Kierkegaard’s Analysis of Despair & Concluding Insights on Nikolai Stavrogin
November 8, 2011
I want to give a brief sketch of Soren Kierkegaard’s explanation of demonic despair (the third and most intense kind of despair in the Sickness Unto Death) because I think it helps us understand Dostoveysky’s Nikolai Stavrogin better (for more on this series, see part one, two and three)
Essentially, Kierkegaard’s idea is that a self who is very well aware of himself, including his sinfulness, begins to experience this kind of despair when he is not willing to accept himself--the particular person that he is, with all of his limitations, inclinations, predispositions, all of the things that he’s done and have happened to him.
Instead, it’s as if he wants to recreate and fashion a whole new self based on what he wants and how he thinks things should be. In Kierkegaard’s words, “he does not want to accept his given self as his task.”
Kierkegaard points out that his could give the appearance of “deep nature which is so sensitive about its sin,” especially when he says things like, “I will never forgive myself,” or “There is no forgiveness for me.” Such an attitude, however, does not lead to a brokenhearted contrition, where the self finally breaks down and opens himself up to be consoled and healed. Instead, it gradually leads to complete isolation and communication breakdown with the outside world.
Kierkegaard writes, “the self sits behind a carefully closed door, locks itself inside with a jammed lock and protects itself against every pursuit by the good... As if he’s aware of himself as an error but defiantly refuses to be corrected.”
What is the cure for despair?
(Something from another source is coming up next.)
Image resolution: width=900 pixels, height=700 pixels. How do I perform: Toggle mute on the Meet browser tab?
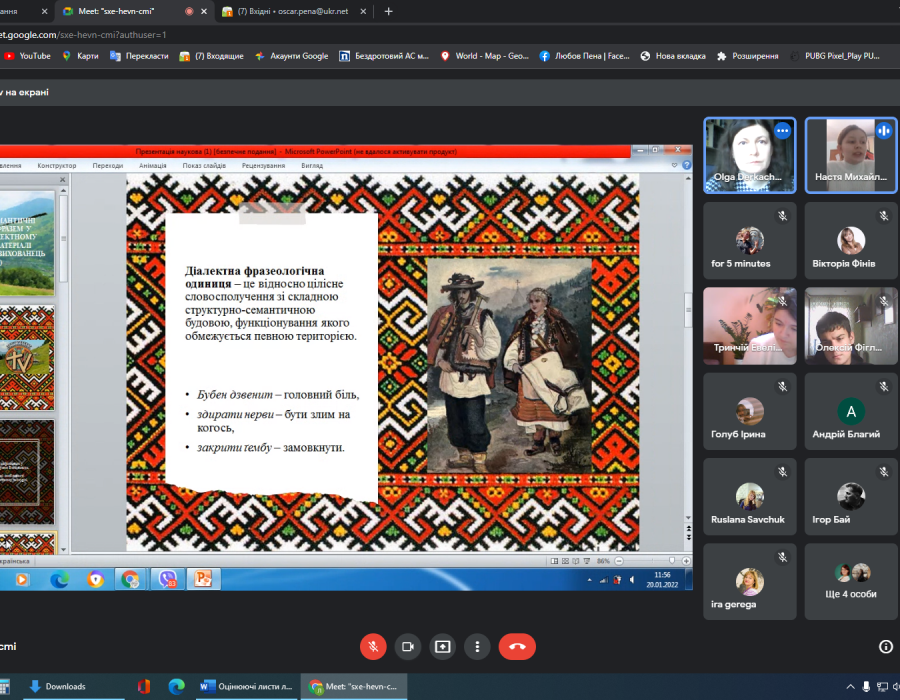point(190,11)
Kierkegaard’s answer is: the self must be grounded and rest transparently in the power that established it--God. I think the term “rest transparently” speaks to the idea of not hiding (see my previous post). Elizabeth Morelli in her essay on Kierkegaard, uses Psalm 139 to convey his meaning.
O Lord, you have searched me and known me.
You know when I sit down and when I rise up;
You discern my thoughts from far away...
Even before a word is on my tongue,
O lord, you know it completely.
You hem me in, behind and before,
and lay your hand upon me...
Where can I go from your spirit?
Or where can I flee from your presence...
God is omnipresent and omniscient. He is everywhere and knows everything about us, our darkest secrets and foulest thoughts, not as a harsh judge ready to condemn us but as our Maker who loves and wants to protect what he makes. He fashions our bones together from the earliest moments of conception, “fearfully and wonderfully” putting us together (Psalm 139).
We are invited by Kierkegaard and the psalmist to open ourselves up, to adore and worship our Maker, and to be grateful for his creation, which includes ourselves.
And I’ll end with a quote from Rowan Williams (again) from his Christ on Trial.
He writes,
Truthful living involves being at home with ourselves, not complacently but patiently, recognizing that what we are today, at this moment is sufficiently loved and valued by God to be the material with which he will work, and that the longed-for transformation will not come by refusing the love and the value that is simply there in the present moment... And only by the grace of this living in the truth, we are able to say to [this world] at least an echo of the ‘yes’ that God says, to accept as God accepts.